Изменить размер шрифта - +

— Ну, как там было? — прошептал я.

Гэтти, так его должны были звать, остановился на ступеньках.

— Думаю, неплохо. Не бойся, он довольно дружелюбен. Просто лапа.

— О чем вы с ним говорили?

— О русских неосимволистах.

 

Доктор Ноуд сидел теперь на жестком подоконнике в дальнем углу комнаты, и декабрьский сквознячок шевелил беспорядочные завитки его волос.
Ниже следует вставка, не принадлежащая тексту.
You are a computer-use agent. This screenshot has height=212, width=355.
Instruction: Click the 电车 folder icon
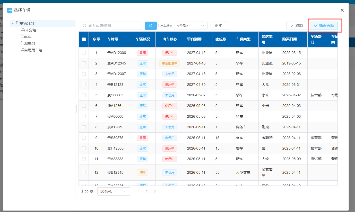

— Вас не смутит свежий воздух? — спросил он без тени какого-либо прононса; его произношение было похоже на мое собственное.

— Отнюдь. Не возражаете, если я к тому же сниму пиджак?

— Отнюдь.

Я видел свои экзаменационные листы, лежащие у него на коленях. Они были сплошь исчирканы красным.

— Садитесь, — сказал он.

На пол. Нет, слишком откровенно — это будет уже перебор. Из дивана, двух кресел и табуретки я выбрал табуретку. Ведь Ноуд, продолжавший просматривать мою работу (впрочем, без излишней многозначительности) был в одежде городских партизан: неоднородно окрашенный в защитные цвета (зеленый и хаки) брезентовый костюм; солдатские ботинки свиной кожи; берет. Лицо и прическа Иисуса. Чтобы не стучать зубами, я тихонько мычал мелодию «Интернационала».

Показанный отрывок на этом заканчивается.